How does depreciation work on a rental property?

Residential rental property depreciates over 27.5 years straight-line. Land does not depreciate. Depreciation is a paper deduction that reduces taxable rental income.

Depreciation is the IRS's recognition that buildings wear out over time. For residential rental property, the depreciation period is 27.5 years straight-line. The property's purchase price is allocated between land (does not depreciate) and improvements (depreciable). Land is typically 15-25% of the total purchase price depending on market; the remainder depreciates. Example: $400K purchase, 80% allocation to building = $320K depreciable basis. Annual depreciation = $320K / 27.5 = $11,636. This is deducted from rental income on Schedule E. Cost segregation studies can accelerate depreciation by reclassifying components (carpet, appliances, parking lot) into 5-year, 7-year, and 15-year property.

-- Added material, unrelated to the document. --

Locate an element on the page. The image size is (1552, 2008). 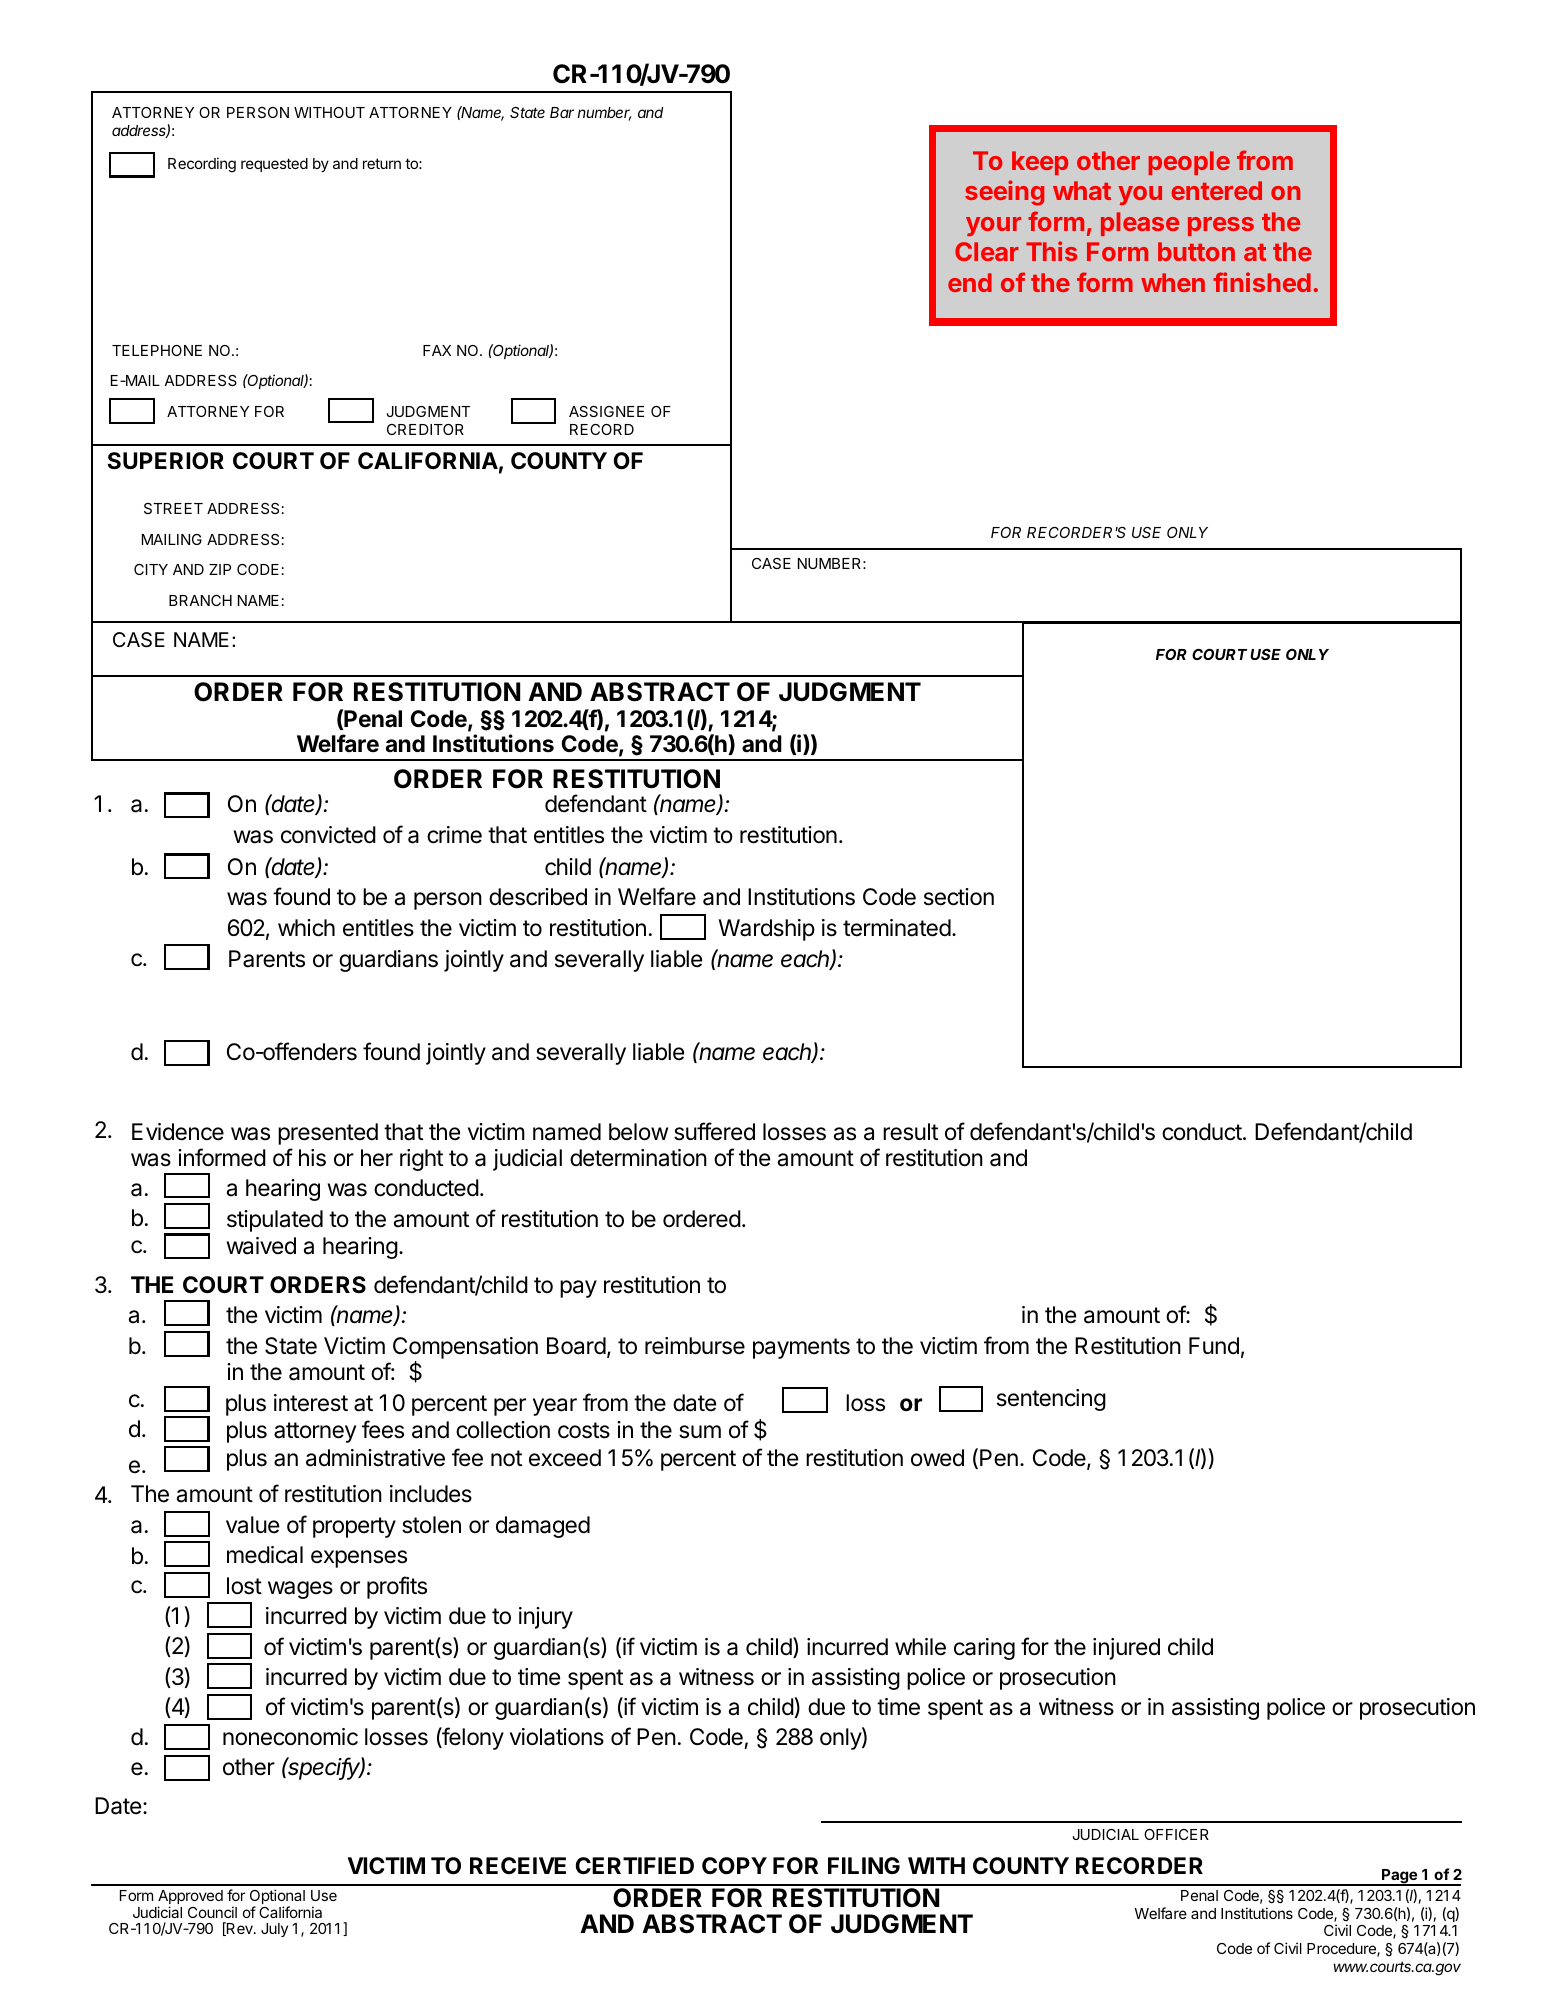
requested is located at coordinates (274, 165).
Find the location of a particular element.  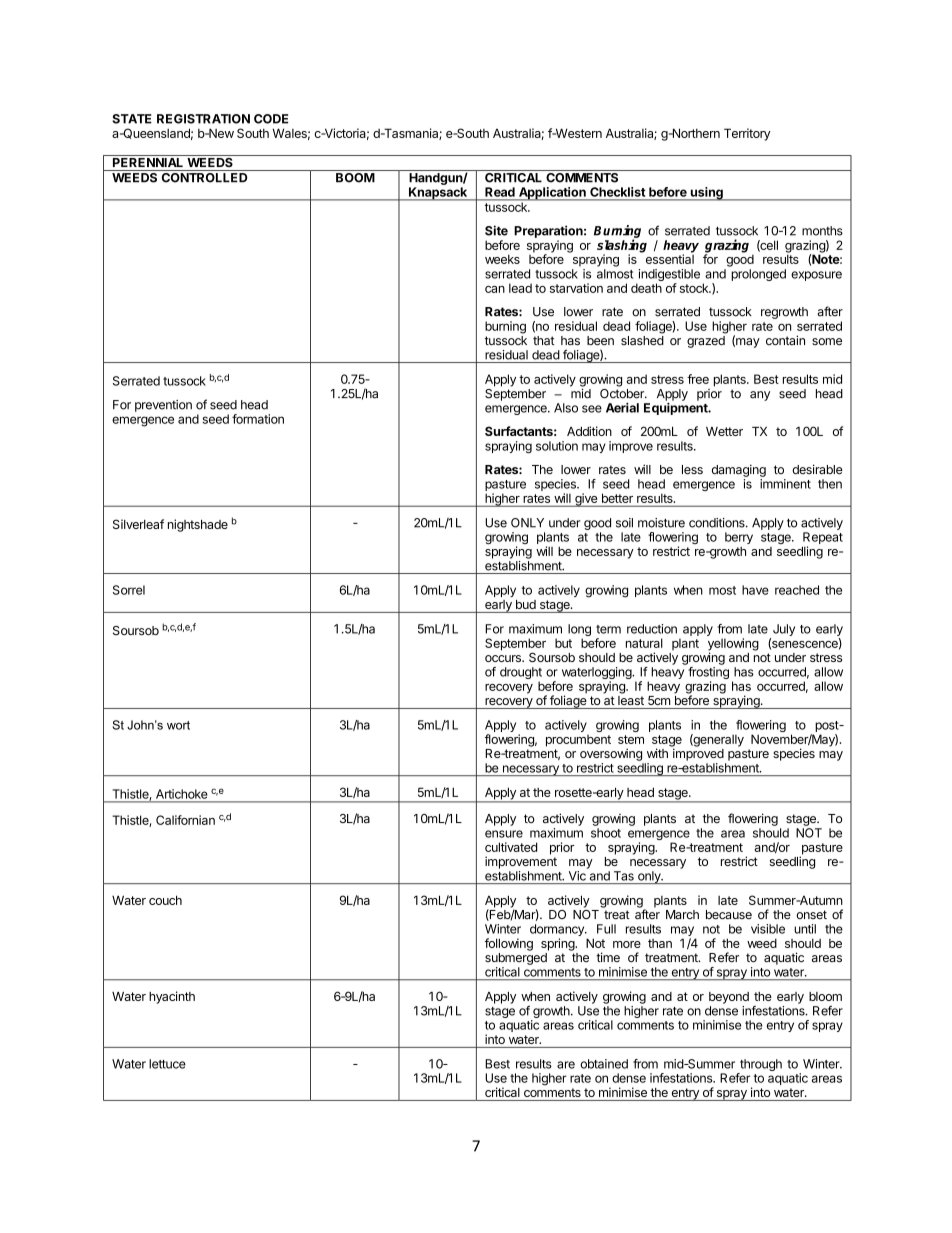

any is located at coordinates (760, 396).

A typical residential cost seg study can move 15-25% of basis into shorter-lived classes, producing front-loaded deductions. Bonus depreciation (currently 60% in 2024, phasing down) lets you deduct a portion of qualifying short-life property in year one. Recapture matters at sale: when you sell the property, accumulated depreciation is recaptured at a 25% federal rate (plus state). 1031 exchange defers recapture to the next property; sale without 1031 triggers it.

People also ask

Can I deduct depreciation if I have a mortgage?

Yes. Depreciation is calculated on the full property basis, regardless of mortgage. The mortgage just means part of the property is leveraged.

Does depreciation reduce my DSCR?

No. Depreciation is a paper deduction for tax purposes only. DSCR uses actual cash flow (rent minus PITIA), not tax-adjusted income.